The past two decades have witnessed a steady rise in the number of people from mainland China living and working in Britain, including professionals, skilled workers, investors and young people who come to study in the UK’s schools and universities. Yet the existing literature on the Chinese in Britain has predominantly focused on the Cantonese-speaking communities from Hong Kong and to a lesser extent Southeast Asian countries. There is an urgent need to document and conceptualise this important demographic and cultural shift, not only for a better understanding of the new development of Chinese communities in the UK but also for the benefit of Britain whose future is increasingly built upon its understanding of and relations with the rest of the world including China.

With the generous support by the Language Acts and Worldmaking Small Grant Scheme and the AHRC Open World Research Initiative (OWRI), on Saturday 15 February 2020, the University of Westminster hosted a conference about remapping the cultural and linguistic landscape of the Chinese in Britain. The conference was organised by Dr. Cangbai Wang, Reader from the School of Humanities, and hosted by HOMELandS (Hub on Migration, Exile, Languages and Spaces) in collaboration with Westminster’s Contemporary China Centre (CCC). It successfully brought together researchers, Chinese language teachers, community leaders and policy makers to identify and examine the changing linguistic and cultural landscape of the Chinese in Britain. The first conference of this kind in recent years, it contributed to a better understanding of the new development of Chinese communities in the UK, and will pave the way for further research on this important issue and continuous dialogues between academic and public communities.

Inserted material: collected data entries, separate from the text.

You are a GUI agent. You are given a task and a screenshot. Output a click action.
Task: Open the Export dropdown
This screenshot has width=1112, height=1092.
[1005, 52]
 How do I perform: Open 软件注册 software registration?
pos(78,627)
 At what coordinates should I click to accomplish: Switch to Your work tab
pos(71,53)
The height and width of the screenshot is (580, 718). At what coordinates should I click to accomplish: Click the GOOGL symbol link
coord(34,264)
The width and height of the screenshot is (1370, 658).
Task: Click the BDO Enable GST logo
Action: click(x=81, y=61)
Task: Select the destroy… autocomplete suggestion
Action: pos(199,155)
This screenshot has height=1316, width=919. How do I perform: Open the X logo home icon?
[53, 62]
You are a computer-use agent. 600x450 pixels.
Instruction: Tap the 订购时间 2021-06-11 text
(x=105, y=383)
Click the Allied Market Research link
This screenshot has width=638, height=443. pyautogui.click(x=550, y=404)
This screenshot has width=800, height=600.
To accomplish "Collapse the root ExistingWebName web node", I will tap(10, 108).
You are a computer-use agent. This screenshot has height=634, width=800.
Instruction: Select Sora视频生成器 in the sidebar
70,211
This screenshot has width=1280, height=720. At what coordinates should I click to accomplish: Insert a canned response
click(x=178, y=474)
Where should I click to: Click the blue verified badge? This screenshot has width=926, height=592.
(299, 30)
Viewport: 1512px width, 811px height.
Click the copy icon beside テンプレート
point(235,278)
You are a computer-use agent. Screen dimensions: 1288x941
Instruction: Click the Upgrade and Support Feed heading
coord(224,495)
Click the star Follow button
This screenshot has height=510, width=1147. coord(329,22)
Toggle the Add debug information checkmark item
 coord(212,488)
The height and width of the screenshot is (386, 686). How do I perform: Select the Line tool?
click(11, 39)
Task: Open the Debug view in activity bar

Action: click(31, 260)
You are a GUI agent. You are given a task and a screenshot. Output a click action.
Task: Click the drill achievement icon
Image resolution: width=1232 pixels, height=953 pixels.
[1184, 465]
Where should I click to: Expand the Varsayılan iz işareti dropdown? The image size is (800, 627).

The event began with an opening address from Professor of Chinese Studies and deputy head of College of Liberal Arts and Sciences, Professor Gerda Wielander. Professor of Sociology at Goldsmiths Caroline Knowles and Professor of Applied Linguistics at University College London Li Wei gave keynote speeches. Professor Knowles spoke about conceptualising ethnicities and urban space in a mobile world, while Professor Li discussed multilingualism in the Chinese community in Britain, investigating diversities from within. Four session discussions were organised in the afternoon of the conference, focusing on issues of ‘negotiating Chineseness in a changing Britain’, ‘speaking Chinese in multilingual London’, ‘British Chinese as a transnational subject’ and ‘theorising and doing British Chinese heritage’ respectively. Sessions speakers included both established and young scholars from a number of universities and cultural institutes in the UK.

Read the University of Westminster's news item about the conference here.

The conference organiser is working with the contributors to publish a special issue on the topic of ‘remapping the cultural and linguistic landscape of the Chinese in Britain’ at British Journal of Chinese Studies, the official journal of British Association of Chinese Studies (BACS).